In the case of online learning, the shortcoming of cross-validation is that it doesn’t faithfully reproduce the steps that the model will undergo. Cross-validation assumes that the model is trained once and remains static from thereon. However, an online model keeps learning, and can make predictions at any point in it’s lifetime. Remember, our goal is to obtain a measure of how well the model would perform in a production environment. Cross-validation will produce a proxy of this measure, but we can do even better.

In the case of online machine learning, we have another validation tool at our disposal called progressive validation. In an online setting, observations arrive from a stream in sequential order. Each observation can be denoted as $(x_i, y_i)$, where $x_i$ is a set of features, $y_i$ is a label, and $i$ is used to denote time (i.e., it can be an integer or a timestamp). Before updating the model with the pair $(x_i, y_i)$, we can ask the model to predict the output of $x_i$, and thus obtain $\hat{y}_i$. We can then update a live metric by providing it with $y_i$ and $\hat{y}_i$. Indeed, common metrics such as accuracy, MSE, and ROC AUC are all sums and can thus be updated online. By doing so, the model is trained with all the data in a single pass, and all the data is as well used as a validation set. Think about that, because it’s quite a powerful idea. Moreover, the data is processed in the order in which it arrives, which means that it is virtually impossible to introduce data leakage – including target leakage.

Let’s apply progressive validation to our SGDRegressor on the whole taxi trips dataset. I encourage you to go through the code because it’s quite self-explanatory. I’ve added comments to separate the sequences of steps that are performed. In short these are: 1) get the next sample, 2) make a prediction, 3) update a running average of the error, 4) update the model. An exponentially weighted average of the MAE is stored in addition to the overall running average. This allows to get an idea of the recent performance of the model at every point in time. To keep things clear in the resulting chart, I’ve limited the number of samples to 38,000, which roughly corresponds to a week of data.

from sklearn import exceptions

sgd = linear_model.SGDRegressor(
learning_rate='constant',
eta0=0.01,
random_state=42
)
scores = []
exp_scores = []
running_mae = 0
exp_mae = 0

X_y = zip(X.to_numpy(), y.to_numpy())
dates = taxis['pickup_datetime'].to_numpy()

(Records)
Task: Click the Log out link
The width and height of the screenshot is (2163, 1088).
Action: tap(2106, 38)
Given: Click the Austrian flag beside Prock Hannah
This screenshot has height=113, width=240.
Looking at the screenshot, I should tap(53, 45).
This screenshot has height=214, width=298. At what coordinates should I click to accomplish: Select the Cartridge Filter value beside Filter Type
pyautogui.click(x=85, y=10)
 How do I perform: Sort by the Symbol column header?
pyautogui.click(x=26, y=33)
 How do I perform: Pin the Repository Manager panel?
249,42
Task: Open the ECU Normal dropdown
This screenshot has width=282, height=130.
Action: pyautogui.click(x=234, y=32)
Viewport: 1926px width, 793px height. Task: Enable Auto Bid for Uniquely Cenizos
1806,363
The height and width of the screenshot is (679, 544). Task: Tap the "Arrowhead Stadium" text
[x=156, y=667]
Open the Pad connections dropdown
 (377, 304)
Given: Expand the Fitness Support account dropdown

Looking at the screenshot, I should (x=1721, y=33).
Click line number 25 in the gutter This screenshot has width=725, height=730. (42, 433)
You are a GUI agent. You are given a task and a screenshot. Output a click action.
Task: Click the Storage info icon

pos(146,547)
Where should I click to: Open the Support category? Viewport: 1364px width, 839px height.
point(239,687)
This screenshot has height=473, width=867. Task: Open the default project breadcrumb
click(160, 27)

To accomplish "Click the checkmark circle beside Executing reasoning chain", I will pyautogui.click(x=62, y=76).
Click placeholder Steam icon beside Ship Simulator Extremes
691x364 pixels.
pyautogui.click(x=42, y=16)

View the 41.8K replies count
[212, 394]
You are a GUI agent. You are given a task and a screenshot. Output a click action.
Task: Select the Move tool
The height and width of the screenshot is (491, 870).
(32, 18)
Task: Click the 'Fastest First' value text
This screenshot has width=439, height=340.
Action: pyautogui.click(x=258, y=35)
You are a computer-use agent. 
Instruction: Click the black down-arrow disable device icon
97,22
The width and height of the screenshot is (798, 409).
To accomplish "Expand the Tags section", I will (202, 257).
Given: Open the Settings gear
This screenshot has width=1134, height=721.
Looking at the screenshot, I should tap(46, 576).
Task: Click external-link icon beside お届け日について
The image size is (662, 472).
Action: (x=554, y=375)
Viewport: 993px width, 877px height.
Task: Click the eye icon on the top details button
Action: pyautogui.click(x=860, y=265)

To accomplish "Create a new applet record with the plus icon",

Short exercise: Reproduce the passage of the progressive validation excerpt starting with "from sklearn import" and going on through "dates = taxis['pickup_datetime'].to_numpy()".

Completed exercise:
from sklearn import exceptions

sgd = linear_model.SGDRegressor(
learning_rate='constant',
eta0=0.01,
random_state=42
)
scores = []
exp_scores = []
running_mae = 0
exp_mae = 0

X_y = zip(X.to_numpy(), y.to_numpy())
dates = taxis['pickup_datetime'].to_numpy()